» **Exercise requirements**: Please repeat every one of the following records word for word, keeping them in the same order.

» **Listed entries**:
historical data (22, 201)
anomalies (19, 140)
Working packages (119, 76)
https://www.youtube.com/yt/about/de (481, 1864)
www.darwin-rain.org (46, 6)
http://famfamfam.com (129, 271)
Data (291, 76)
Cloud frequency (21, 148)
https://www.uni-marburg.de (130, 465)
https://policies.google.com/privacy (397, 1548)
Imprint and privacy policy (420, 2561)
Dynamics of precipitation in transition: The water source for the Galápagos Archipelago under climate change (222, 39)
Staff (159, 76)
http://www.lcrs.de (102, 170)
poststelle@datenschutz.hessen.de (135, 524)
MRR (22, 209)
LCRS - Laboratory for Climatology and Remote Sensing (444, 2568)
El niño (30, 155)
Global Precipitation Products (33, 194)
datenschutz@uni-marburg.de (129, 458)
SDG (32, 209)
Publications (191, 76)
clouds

» **Output of the task**:
historical data (22, 201)
anomalies (19, 140)
Working packages (119, 76)
https://www.youtube.com/yt/about/de (481, 1864)
www.darwin-rain.org (46, 6)
http://famfamfam.com (129, 271)
Data (291, 76)
Cloud frequency (21, 148)
https://www.uni-marburg.de (130, 465)
https://policies.google.com/privacy (397, 1548)
Imprint and privacy policy (420, 2561)
Dynamics of precipitation in transition: The water source for the Galápagos Archipelago under climate change (222, 39)
Staff (159, 76)
http://www.lcrs.de (102, 170)
poststelle@datenschutz.hessen.de (135, 524)
MRR (22, 209)
LCRS - Laboratory for Climatology and Remote Sensing (444, 2568)
El niño (30, 155)
Global Precipitation Products (33, 194)
datenschutz@uni-marburg.de (129, 458)
SDG (32, 209)
Publications (191, 76)
clouds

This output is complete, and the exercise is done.